Re: [patch 3/3] mm: memcontrol: fix transparent huge page allocations under pressure

From: Johannes Weiner
Date: Sat Oct 11 2014 - 19:28:41 EST


On Wed, Oct 08, 2014 at 01:47:25PM -0400, Johannes Weiner wrote:
> On Wed, Oct 08, 2014 at 05:33:29PM +0200, Michal Hocko wrote:
> > On Tue 07-10-14 21:11:06, Johannes Weiner wrote:
> > > On Tue, Oct 07, 2014 at 03:59:50PM +0200, Michal Hocko wrote:
> > > > Another part that matters is the size. Memcgs might be really small and
> > > > that changes the math. Large reclaim target will get to low prio reclaim
> > > > and thus the excessive reclaim.
> > >
> > > I already addressed page size vs. memcg size before.
> > >
> > > However, low priority reclaim does not result in excessive reclaim.
> > > The reclaim goal is checked every time it scanned SWAP_CLUSTER_MAX
> > > pages, and it exits if the goal has been met. See shrink_lruvec(),
> > > shrink_zone() etc.
> >
> > Now I am confused. shrink_zone will bail out but shrink_lruvec will loop
> > over nr[...] until they are empty and only updates the numbers to be
> > roughly proportional once:
> >
> > if (nr_reclaimed < nr_to_reclaim || scan_adjusted)
> > continue;
> >
> > /*
> > * For kswapd and memcg, reclaim at least the number of pages
> > * requested. Ensure that the anon and file LRUs are scanned
> > * proportionally what was requested by get_scan_count().
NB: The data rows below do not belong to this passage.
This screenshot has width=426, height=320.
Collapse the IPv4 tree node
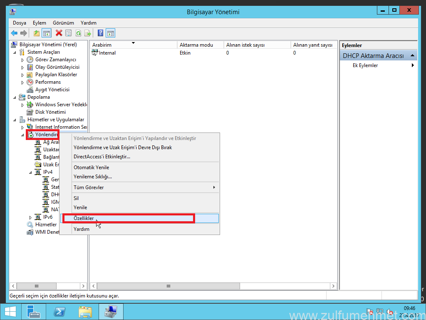click(x=30, y=172)
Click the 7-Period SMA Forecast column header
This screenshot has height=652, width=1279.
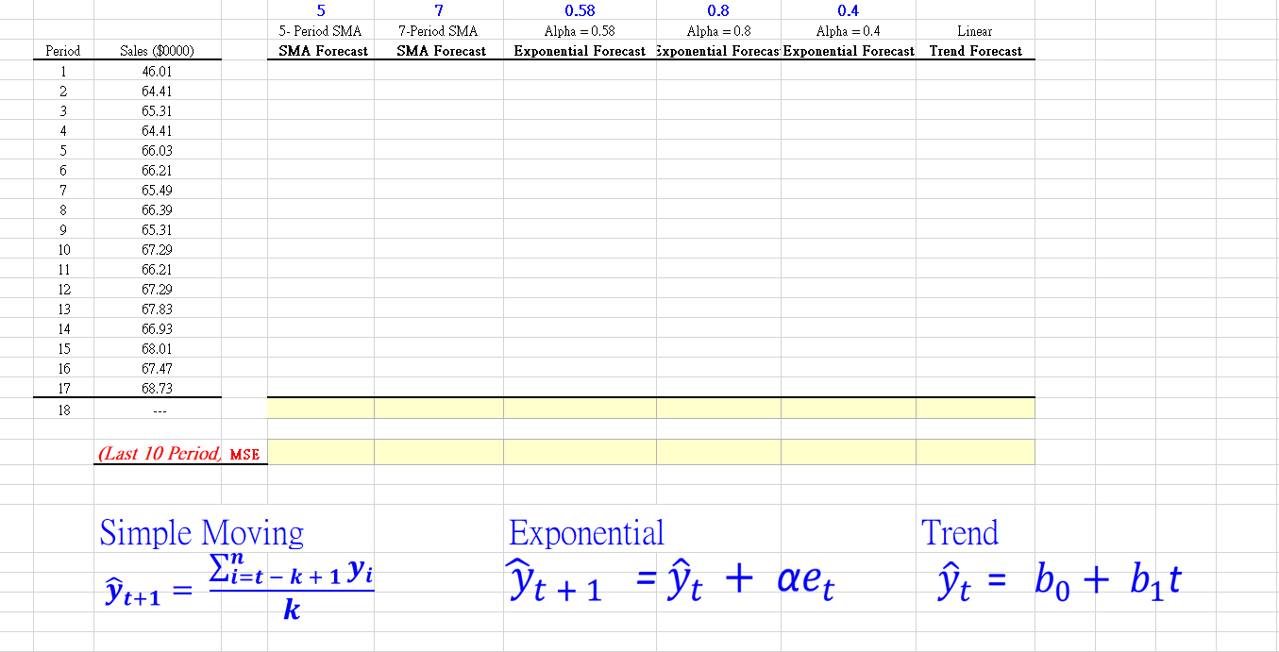pos(439,51)
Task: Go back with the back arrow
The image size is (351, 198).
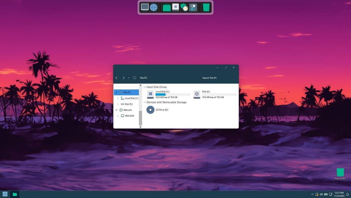Action: coord(116,78)
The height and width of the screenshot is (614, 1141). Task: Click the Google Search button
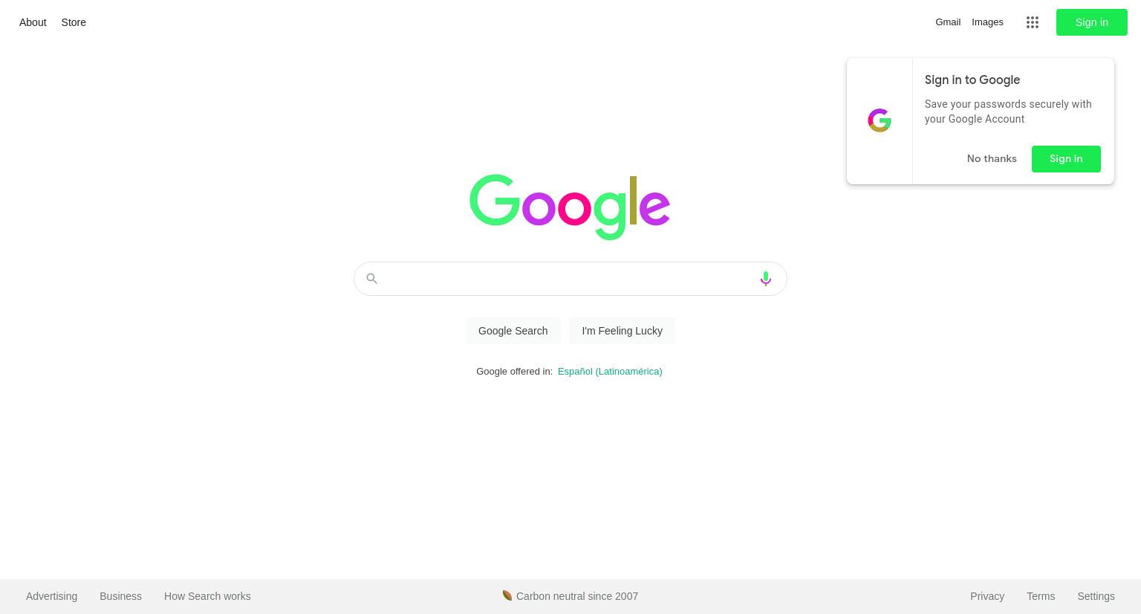pyautogui.click(x=513, y=331)
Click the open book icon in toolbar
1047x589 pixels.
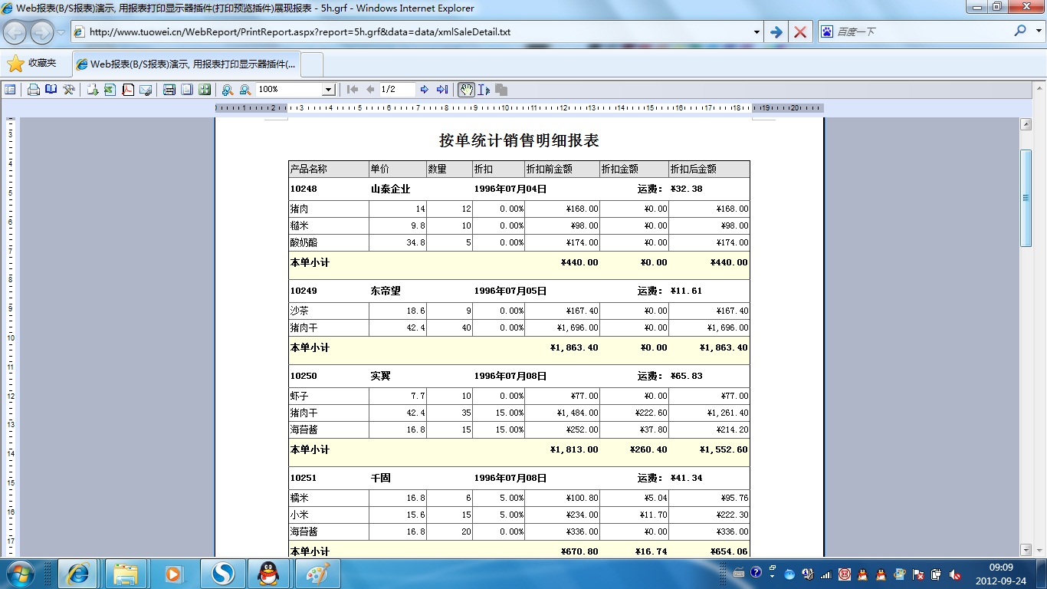pyautogui.click(x=51, y=90)
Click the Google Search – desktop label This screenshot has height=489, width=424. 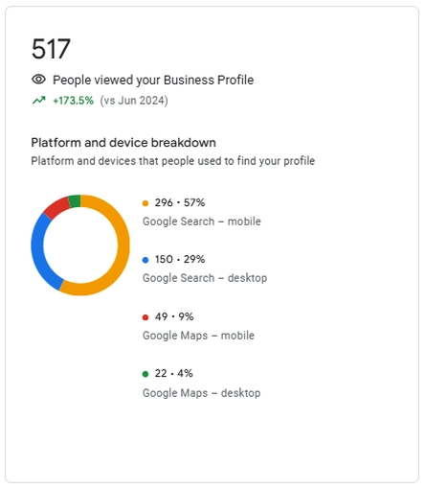pos(205,278)
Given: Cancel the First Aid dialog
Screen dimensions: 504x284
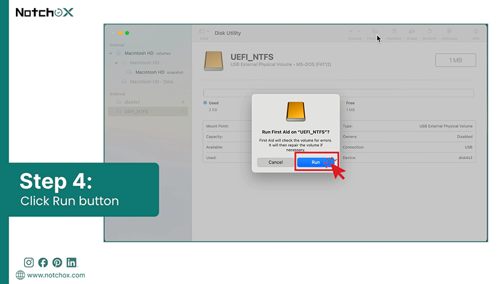Looking at the screenshot, I should 276,163.
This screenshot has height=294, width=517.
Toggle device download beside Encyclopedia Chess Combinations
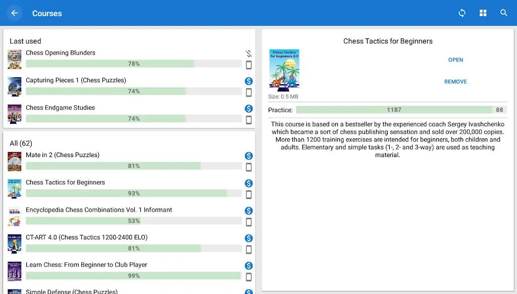pyautogui.click(x=248, y=222)
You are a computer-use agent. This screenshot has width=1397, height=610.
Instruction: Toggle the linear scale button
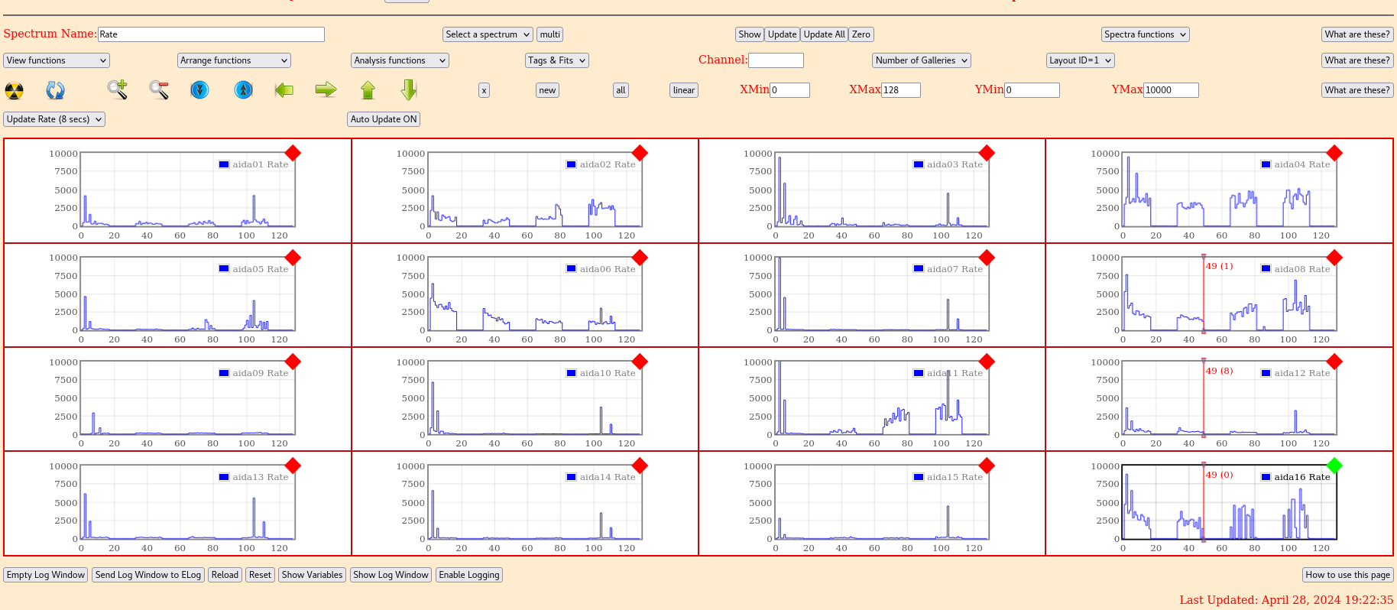point(683,90)
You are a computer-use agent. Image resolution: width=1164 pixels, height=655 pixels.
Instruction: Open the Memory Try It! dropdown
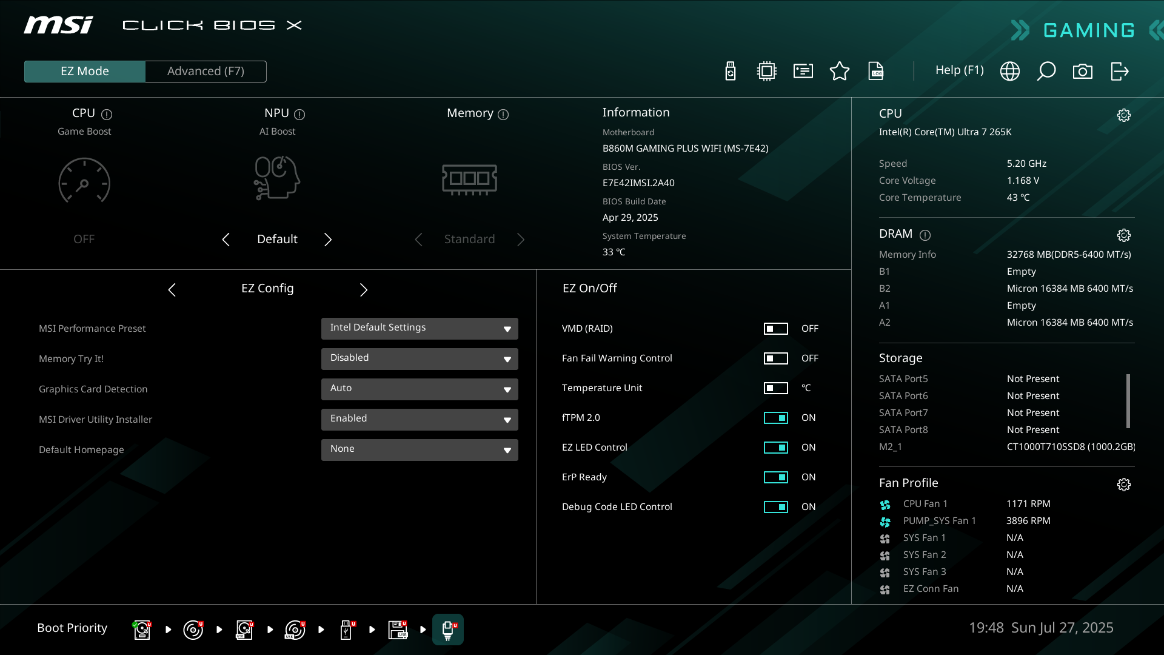[x=419, y=358]
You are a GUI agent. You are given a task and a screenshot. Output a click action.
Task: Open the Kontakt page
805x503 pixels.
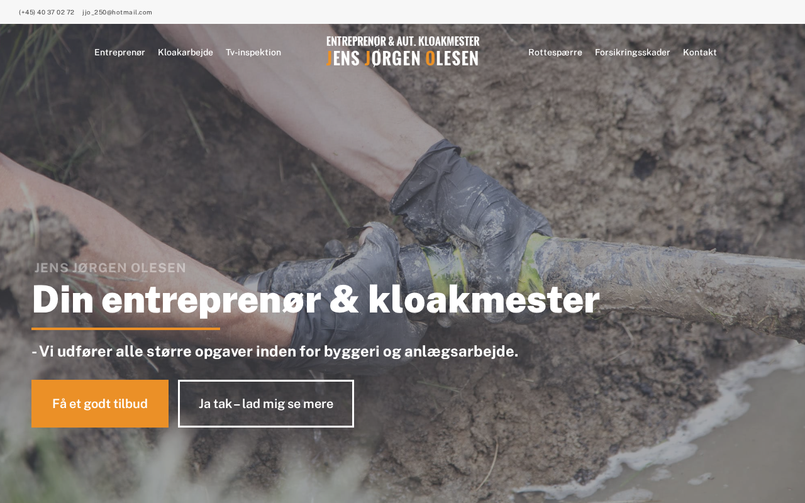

We
> > * stop reclaiming one LRU and reduce the amount scanning
> > * proportional to the original scan target.
> > */
> > [...]
> > scan_adjusted = true;
> >
> > Or do you rely on
> > /*
> > * It's just vindictive to attack the larger once the smaller
> > * has gone to zero. And given the way we stop scanning the
> > * smaller below, this makes sure that we only make one nudge
> > * towards proportionality once we've got nr_to_reclaim.
> > */
> > if (!nr_file || !nr_anon)
> > break;
> >
> > and SCAN_FILE because !inactive_file_is_low?
>
> That function is indeed quite confusing.
>
> Once nr_to_reclaim has been met, it looks at both LRUs and decides
> which one has the smaller scan target left, sets it to 0, and then
> scales the bigger target in proportion - that means if it scanned 10%
> of nr[file], it sets nr[anon] to 10% of its original size, minus the
> anon pages it already scanned. Based on that alone, overscanning is
> limited to twice the requested size, i.e. 4MB for a 2MB THP page,
> regardless of how low the priority drops.

Sorry, this conclusion is incorrect. The proportionality code can
indeed lead to more overreclaim than that, although I think this is
actually not intended: the comment says "this makes sure we only make
one nudge towards proportionality once we've got nr_to_reclaim," but
once scan_adjusted we never actually check anymore. We we can end up
making a lot more nudges toward proportionality.

However, the following still applies, so it shouldn't matter:

> In practice, the VM is heavily biased to avoid swapping. The forceful
> SCAN_FILE you point out is one condition that avoids the proportional
> scan most of the time. But even the proportional scan is heavily
> biased towards cache - every cache insertion decreases the file
> recent_rotated/recent_scanned ratio, whereas anon faults do not.
>
> On top of that, anon pages start out on the active list, whereas cache
> starts on the inactive, which means that the majority of the anon scan
> target - should there be one - usually translates to deactivation.
>
> So in most cases, I'd expect the scanner to bail after nr_to_reclaim
> cache pages, and in low cache situations it might scan up to 2MB worth
> of anon pages, a small amount of which it might swap.
>
> I don't particularly like the decisions the current code makes, but it
> should work. We have put in a lot of effort to prevent overreclaim in
> the last few years, and a big part of this was decoupling the priority
> level from the actual reclaim results. Nowadays, the priority level
> should merely dictate the scan window and have no impact on the number
> of pages actually reclaimed. I don't expect that it will, but if it
> does, that's a reclaim bug that needs to be addressed. If we ask for
> N pages, it should never reclaim significantly more than that,
> regardless of how aggressively it has to scan to accomplish that.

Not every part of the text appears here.